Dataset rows
========

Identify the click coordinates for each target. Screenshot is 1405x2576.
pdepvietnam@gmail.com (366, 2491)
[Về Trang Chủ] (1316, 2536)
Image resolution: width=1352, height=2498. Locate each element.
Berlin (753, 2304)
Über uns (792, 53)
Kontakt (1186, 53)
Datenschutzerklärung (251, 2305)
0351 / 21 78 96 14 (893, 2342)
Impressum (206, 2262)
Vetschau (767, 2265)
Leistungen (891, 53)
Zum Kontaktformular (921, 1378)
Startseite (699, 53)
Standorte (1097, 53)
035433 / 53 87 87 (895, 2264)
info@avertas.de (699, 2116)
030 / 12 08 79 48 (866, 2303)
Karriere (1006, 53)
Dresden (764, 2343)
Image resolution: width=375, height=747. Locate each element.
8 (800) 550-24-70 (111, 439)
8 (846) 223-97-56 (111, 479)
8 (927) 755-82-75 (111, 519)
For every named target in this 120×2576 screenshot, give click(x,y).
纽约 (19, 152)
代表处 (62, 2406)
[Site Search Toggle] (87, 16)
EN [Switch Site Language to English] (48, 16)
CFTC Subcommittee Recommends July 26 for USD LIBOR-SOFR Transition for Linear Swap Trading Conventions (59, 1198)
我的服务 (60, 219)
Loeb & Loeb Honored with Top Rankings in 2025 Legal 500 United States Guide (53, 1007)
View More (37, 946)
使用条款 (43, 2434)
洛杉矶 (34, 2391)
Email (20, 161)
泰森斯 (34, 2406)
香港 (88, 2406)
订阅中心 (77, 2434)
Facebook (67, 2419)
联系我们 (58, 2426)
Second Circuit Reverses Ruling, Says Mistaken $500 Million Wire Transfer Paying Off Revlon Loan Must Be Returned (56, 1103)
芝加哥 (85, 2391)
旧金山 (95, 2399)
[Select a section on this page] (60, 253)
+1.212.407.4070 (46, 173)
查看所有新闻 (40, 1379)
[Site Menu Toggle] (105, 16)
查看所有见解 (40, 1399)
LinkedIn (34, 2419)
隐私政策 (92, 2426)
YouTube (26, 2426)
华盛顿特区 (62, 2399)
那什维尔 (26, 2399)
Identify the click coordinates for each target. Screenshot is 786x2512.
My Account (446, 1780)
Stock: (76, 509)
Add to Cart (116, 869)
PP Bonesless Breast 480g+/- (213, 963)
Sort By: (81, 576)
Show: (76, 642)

========

- **What to do**:
Arrange the lines of the records from the line with "Second Circuit Reverses" to the line with "华盛顿特区 (62, 2399)" as a Markdown table with the columns Row and Line. Number each row and leave out blank lines.

- **Solved problem**:
| Row | Line |
|---|---|
| 1 | Second Circuit Reverses Ruling, Says Mistaken $500 Million Wire Transfer Paying Off Revlon Loan Must Be Returned (56, 1103) |
| 2 | 芝加哥 (85, 2391) |
| 3 | 旧金山 (95, 2399) |
| 4 | [Select a section on this page] (60, 253) |
| 5 | +1.212.407.4070 (46, 173) |
| 6 | 查看所有新闻 (40, 1379) |
| 7 | [Site Menu Toggle] (105, 16) |
| 8 | 查看所有见解 (40, 1399) |
| 9 | LinkedIn (34, 2419) |
| 10 | 隐私政策 (92, 2426) |
| 11 | YouTube (26, 2426) |
| 12 | 华盛顿特区 (62, 2399) |